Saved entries
____________

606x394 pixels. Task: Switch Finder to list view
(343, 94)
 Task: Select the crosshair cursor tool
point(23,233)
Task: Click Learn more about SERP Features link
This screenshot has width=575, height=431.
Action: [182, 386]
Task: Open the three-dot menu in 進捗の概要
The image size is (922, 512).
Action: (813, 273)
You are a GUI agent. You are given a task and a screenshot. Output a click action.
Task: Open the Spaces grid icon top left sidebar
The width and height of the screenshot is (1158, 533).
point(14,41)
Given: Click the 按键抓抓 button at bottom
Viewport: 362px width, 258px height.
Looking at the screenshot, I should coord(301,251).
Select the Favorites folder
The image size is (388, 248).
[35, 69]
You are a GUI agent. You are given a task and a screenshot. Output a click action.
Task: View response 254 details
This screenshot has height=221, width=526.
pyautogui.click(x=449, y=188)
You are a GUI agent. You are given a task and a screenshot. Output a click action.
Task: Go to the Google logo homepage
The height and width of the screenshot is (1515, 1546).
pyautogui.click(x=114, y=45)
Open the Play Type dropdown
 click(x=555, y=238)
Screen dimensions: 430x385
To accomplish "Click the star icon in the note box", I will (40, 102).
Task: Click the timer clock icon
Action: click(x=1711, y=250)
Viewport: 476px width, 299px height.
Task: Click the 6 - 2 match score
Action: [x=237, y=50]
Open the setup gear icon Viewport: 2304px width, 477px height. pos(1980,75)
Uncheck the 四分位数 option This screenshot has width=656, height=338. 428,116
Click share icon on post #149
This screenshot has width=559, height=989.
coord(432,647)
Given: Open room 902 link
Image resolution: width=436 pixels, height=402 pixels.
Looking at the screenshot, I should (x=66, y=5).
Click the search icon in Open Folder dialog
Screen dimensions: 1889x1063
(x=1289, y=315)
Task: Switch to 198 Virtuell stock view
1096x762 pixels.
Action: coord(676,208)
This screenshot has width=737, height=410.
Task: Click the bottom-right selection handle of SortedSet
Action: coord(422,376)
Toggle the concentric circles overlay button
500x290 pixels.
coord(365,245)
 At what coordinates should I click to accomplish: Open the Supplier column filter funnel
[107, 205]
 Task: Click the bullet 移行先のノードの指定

____________

--- EXERCISE OBJECTIVE ---
Copy every line of the saved entries above word for word, changing nothing.

--- WRITTEN RESPONSE ---
606x394 pixels. Task: Switch Finder to list view
(343, 94)
 Task: Select the crosshair cursor tool
point(23,233)
Task: Click Learn more about SERP Features link
This screenshot has width=575, height=431.
Action: [182, 386]
Task: Open the three-dot menu in 進捗の概要
The image size is (922, 512).
Action: (813, 273)
You are a GUI agent. You are given a task and a screenshot. Output a click action.
Task: Open the Spaces grid icon top left sidebar
The width and height of the screenshot is (1158, 533).
point(14,41)
Given: Click the 按键抓抓 button at bottom
Viewport: 362px width, 258px height.
Looking at the screenshot, I should coord(301,251).
Select the Favorites folder
The image size is (388, 248).
[35, 69]
You are a GUI agent. You are given a task and a screenshot. Output a click action.
Task: View response 254 details
This screenshot has height=221, width=526.
pyautogui.click(x=449, y=188)
You are a GUI agent. You are given a task and a screenshot. Output a click action.
Task: Go to the Google logo homepage
The height and width of the screenshot is (1515, 1546).
pyautogui.click(x=114, y=45)
Open the Play Type dropdown
 click(x=555, y=238)
Screen dimensions: 430x385
To accomplish "Click the star icon in the note box", I will (40, 102).
Task: Click the timer clock icon
Action: click(x=1711, y=250)
Viewport: 476px width, 299px height.
Task: Click the 6 - 2 match score
Action: [x=237, y=50]
Open the setup gear icon Viewport: 2304px width, 477px height. pos(1980,75)
Uncheck the 四分位数 option This screenshot has width=656, height=338. 428,116
Click share icon on post #149
This screenshot has width=559, height=989.
coord(432,647)
Given: Open room 902 link
Image resolution: width=436 pixels, height=402 pixels.
Looking at the screenshot, I should (x=66, y=5).
Click the search icon in Open Folder dialog
Screen dimensions: 1889x1063
(x=1289, y=315)
Task: Switch to 198 Virtuell stock view
1096x762 pixels.
Action: coord(676,208)
This screenshot has width=737, height=410.
Task: Click the bottom-right selection handle of SortedSet
Action: coord(422,376)
Toggle the concentric circles overlay button
500x290 pixels.
coord(365,245)
 At what coordinates should I click to accomplish: Open the Supplier column filter funnel
[107, 205]
 Task: Click the bullet 移行先のノードの指定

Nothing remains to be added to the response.